§ Material for this task:
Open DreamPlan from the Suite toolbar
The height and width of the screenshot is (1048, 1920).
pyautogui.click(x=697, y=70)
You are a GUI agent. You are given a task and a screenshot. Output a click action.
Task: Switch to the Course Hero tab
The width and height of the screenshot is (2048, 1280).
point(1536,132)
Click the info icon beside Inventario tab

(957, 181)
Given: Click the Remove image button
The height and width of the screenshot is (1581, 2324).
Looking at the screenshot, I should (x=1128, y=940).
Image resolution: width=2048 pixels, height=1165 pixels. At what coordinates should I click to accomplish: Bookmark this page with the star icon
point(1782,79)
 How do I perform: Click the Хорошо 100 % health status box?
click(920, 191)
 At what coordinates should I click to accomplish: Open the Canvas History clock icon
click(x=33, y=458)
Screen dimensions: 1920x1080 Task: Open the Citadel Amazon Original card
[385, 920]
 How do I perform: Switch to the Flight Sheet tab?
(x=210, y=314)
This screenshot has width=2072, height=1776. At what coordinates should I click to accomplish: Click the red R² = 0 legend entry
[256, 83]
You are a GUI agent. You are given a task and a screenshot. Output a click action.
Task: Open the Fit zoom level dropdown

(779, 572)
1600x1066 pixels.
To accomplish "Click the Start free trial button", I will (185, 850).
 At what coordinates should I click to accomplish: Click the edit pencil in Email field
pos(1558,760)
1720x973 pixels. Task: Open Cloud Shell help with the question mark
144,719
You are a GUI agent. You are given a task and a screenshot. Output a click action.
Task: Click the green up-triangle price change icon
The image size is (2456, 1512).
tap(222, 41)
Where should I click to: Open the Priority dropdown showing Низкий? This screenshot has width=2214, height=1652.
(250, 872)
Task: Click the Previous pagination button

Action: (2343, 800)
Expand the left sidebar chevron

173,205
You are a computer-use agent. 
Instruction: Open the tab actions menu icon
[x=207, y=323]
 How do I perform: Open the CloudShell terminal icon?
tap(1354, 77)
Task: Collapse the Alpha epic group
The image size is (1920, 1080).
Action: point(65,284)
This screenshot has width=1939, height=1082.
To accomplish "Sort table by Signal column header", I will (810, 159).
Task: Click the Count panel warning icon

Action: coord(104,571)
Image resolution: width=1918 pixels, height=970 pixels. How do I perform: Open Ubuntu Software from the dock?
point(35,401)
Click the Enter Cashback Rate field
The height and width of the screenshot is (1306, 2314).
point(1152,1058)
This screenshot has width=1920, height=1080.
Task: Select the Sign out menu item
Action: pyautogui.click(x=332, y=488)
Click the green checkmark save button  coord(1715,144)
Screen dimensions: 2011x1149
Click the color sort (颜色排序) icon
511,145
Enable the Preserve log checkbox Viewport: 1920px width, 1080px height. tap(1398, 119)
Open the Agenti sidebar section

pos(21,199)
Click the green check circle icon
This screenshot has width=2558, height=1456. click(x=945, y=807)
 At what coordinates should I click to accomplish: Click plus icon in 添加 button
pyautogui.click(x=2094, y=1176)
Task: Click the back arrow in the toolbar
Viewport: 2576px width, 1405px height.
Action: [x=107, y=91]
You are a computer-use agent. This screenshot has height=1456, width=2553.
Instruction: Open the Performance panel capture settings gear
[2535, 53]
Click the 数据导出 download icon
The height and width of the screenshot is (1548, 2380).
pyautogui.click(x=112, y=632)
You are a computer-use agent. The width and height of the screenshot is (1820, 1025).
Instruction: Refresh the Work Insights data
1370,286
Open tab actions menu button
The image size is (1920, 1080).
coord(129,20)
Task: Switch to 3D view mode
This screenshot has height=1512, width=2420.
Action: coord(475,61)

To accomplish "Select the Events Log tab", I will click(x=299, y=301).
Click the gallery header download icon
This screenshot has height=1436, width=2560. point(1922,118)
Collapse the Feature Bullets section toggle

§ Task details:
If a line of the entries holds the word "will", copy it out.

§ Reply to the task:
To accomplish "Click the Start free trial button", I will (185, 850).
To accomplish "Sort table by Signal column header", I will (810, 159).
To accomplish "Select the Events Log tab", I will click(x=299, y=301).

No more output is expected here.